NPR

Folk Alley's Favorite CDs of 2007

Folk Alley presents a sampling of its favorite CDs this year, submitted by hosts and staff: Elena See, Jeff St. Clair, Barb Heller, Jim Blum, Chris Boros, Ann VerWiebe and Linda Fahey.

Folk Alley programmers have also posted their personal favorites at the Folk Alley Blog.

Copyright 2014 WKSV-FM. To see more, visit http://www.wksu.org.

More Photos

Susan Werner

Werner uses her singer-songwriter talents to create an unusual collection of ruminations on faith -- told from an agnostic’s point of view. A CD that makes you think while you’re enjoying the well-crafted songs.

Patty Griffin

An eclectic mix: from jazz to R&B, piano ballads to gospel and contemporary folk. This is her finest CD to date.

Levon Helm

After overcoming throat cancer and a fire that destroyed his recording studio, Helm returns with a gritty tribute to his rural Arkansas roots. It's his first solo CD in 25 years.

Eilen Jewell

Straight out of a speakeasy that only serves the good stuff.

LAU

High energy Celtic sounds from a trio that sounds like a sextet.

Ricky Skaggs & Bruce Hornsby

An unexpected acoustic collaboration that draws on the strengths of two talented musicians. Long a master of traditional bluegrass, Skaggs uses his instrumentation to blend with the versatile Hornsby.

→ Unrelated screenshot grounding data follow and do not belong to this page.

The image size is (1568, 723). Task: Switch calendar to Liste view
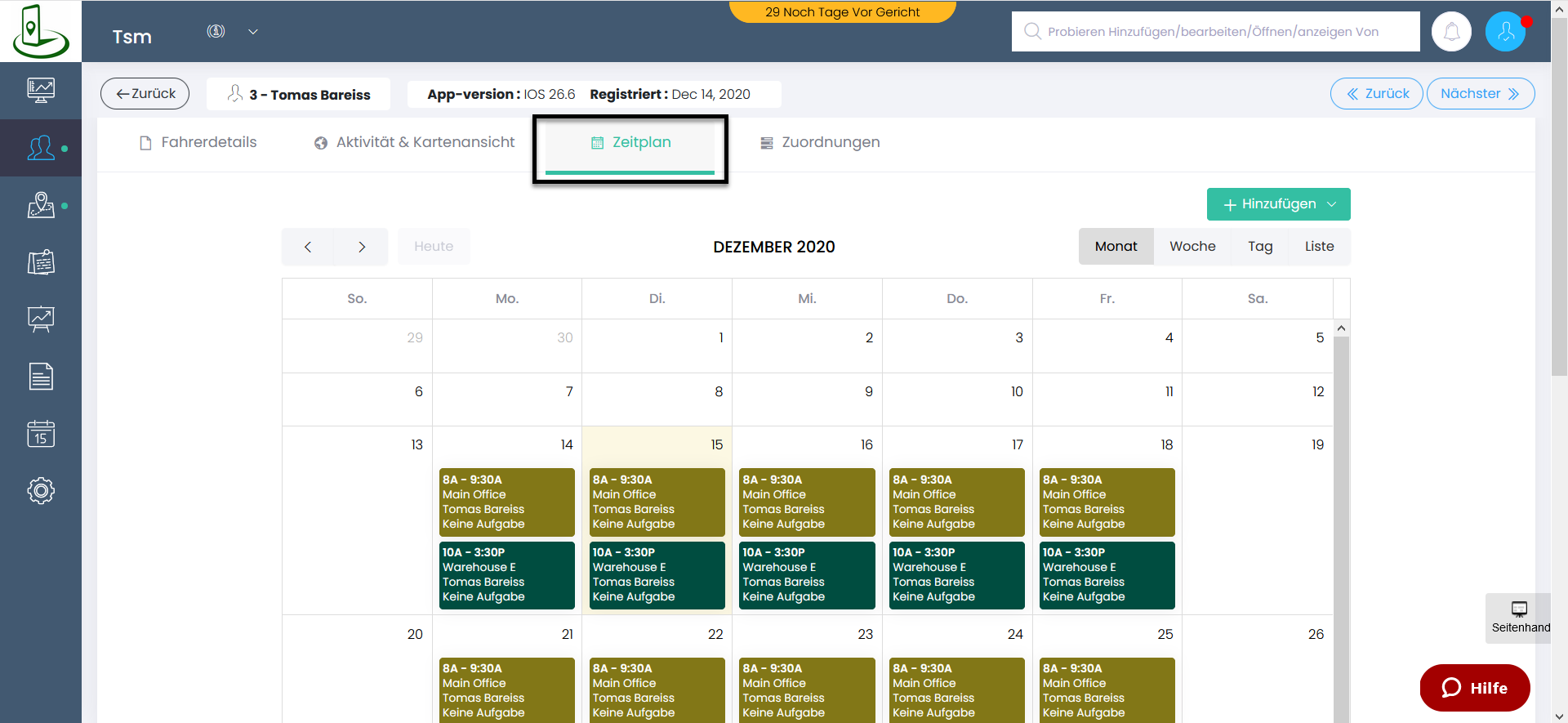pyautogui.click(x=1319, y=247)
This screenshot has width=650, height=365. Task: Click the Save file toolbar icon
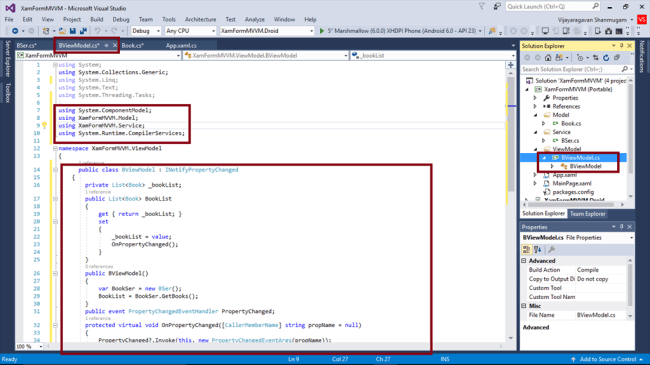pos(73,31)

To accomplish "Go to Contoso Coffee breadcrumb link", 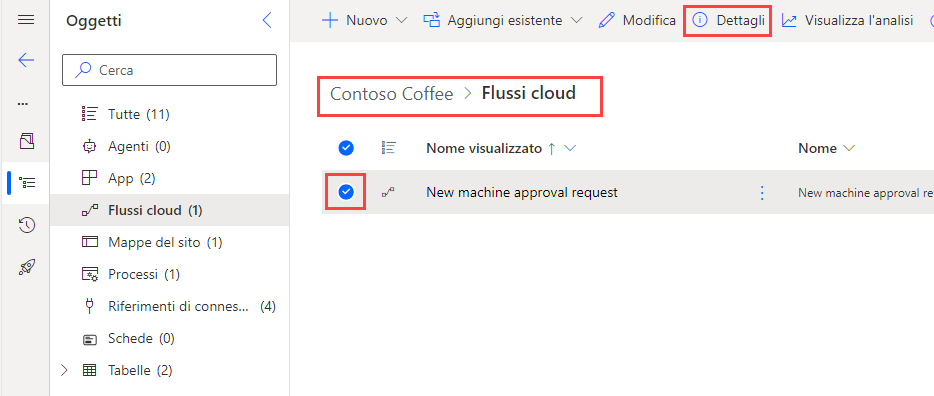I will pyautogui.click(x=391, y=94).
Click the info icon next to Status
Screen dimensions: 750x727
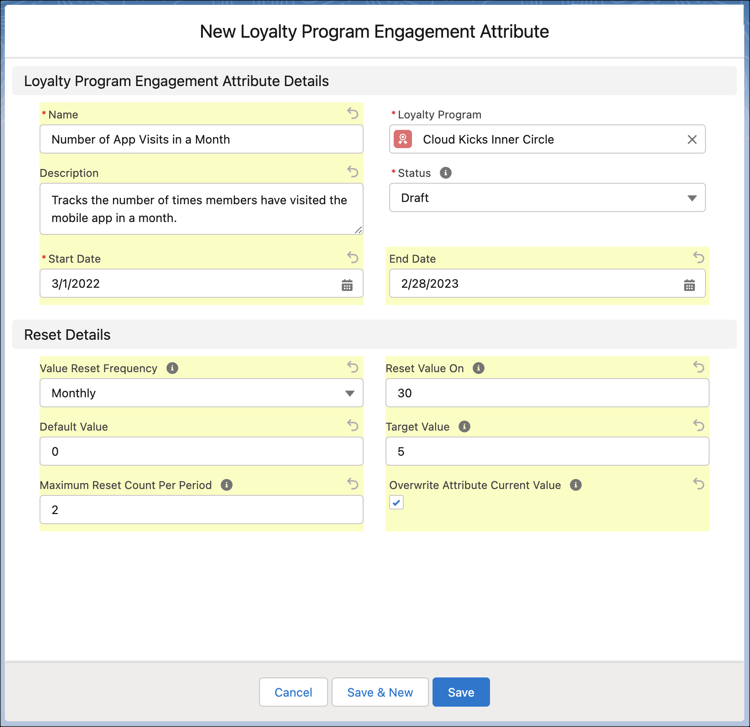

The Infamous Stringdusters

The International Bluegrass Music Association's Emerging Artist of the Year, this group of younger Nashville veterans has done a fine job with every one of the dozen tracks on this album.

The Greencards

American bluegrass filtered through the perspective of two Aussies and a Brit who met in Austin, Texas. A good range of traditional roots music and a more contemporary sound.

Richard Shindell

After careful consideration and personal reflection, Shindell chose 12 songs fraught with personal meaning. It's a covers album full of unlikely juxtapositions. And yet it works.

Peter Rowan & Tony Rice

These two bluegrass greats can even make "Shady Grove" sound fresh -- tight harmonies throughout, plus sublime guitar work. The final song says it best: "Perfection."